- Task goal -
Can you retype only the lines from the one with "At what coordinates" through the final line of the material, exactly as given?

- Data for this task -
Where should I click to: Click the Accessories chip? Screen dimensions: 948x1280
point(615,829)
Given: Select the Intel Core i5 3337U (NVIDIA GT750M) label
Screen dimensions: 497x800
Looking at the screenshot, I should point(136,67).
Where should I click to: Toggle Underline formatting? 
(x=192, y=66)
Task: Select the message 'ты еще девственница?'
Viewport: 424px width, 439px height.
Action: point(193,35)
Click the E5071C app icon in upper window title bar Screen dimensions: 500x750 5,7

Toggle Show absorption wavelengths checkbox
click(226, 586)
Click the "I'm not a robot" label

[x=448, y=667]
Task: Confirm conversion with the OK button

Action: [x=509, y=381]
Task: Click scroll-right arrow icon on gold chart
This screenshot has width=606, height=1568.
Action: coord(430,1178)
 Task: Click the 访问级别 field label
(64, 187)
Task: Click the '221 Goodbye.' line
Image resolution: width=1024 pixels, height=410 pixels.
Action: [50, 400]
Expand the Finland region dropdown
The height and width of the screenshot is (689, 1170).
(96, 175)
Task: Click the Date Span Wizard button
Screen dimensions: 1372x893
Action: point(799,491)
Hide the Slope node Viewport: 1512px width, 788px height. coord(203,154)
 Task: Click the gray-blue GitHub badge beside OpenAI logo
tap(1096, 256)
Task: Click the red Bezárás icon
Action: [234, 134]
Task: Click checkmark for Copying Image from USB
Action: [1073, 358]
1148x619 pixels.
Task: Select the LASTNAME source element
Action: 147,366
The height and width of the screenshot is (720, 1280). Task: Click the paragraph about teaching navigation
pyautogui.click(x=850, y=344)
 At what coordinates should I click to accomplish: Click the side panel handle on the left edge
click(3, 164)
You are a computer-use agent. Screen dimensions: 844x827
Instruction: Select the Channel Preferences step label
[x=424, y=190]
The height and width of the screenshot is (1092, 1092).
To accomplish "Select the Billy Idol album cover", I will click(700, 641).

- Solution for this exercise -
 At what coordinates should I click to accomplish: Click the side panel handle on the left edge
click(3, 164)
You are a computer-use agent. Screen dimensions: 844x827
Instruction: Select the Channel Preferences step label
[x=424, y=190]
The height and width of the screenshot is (1092, 1092).
To accomplish "Select the Billy Idol album cover", I will click(700, 641).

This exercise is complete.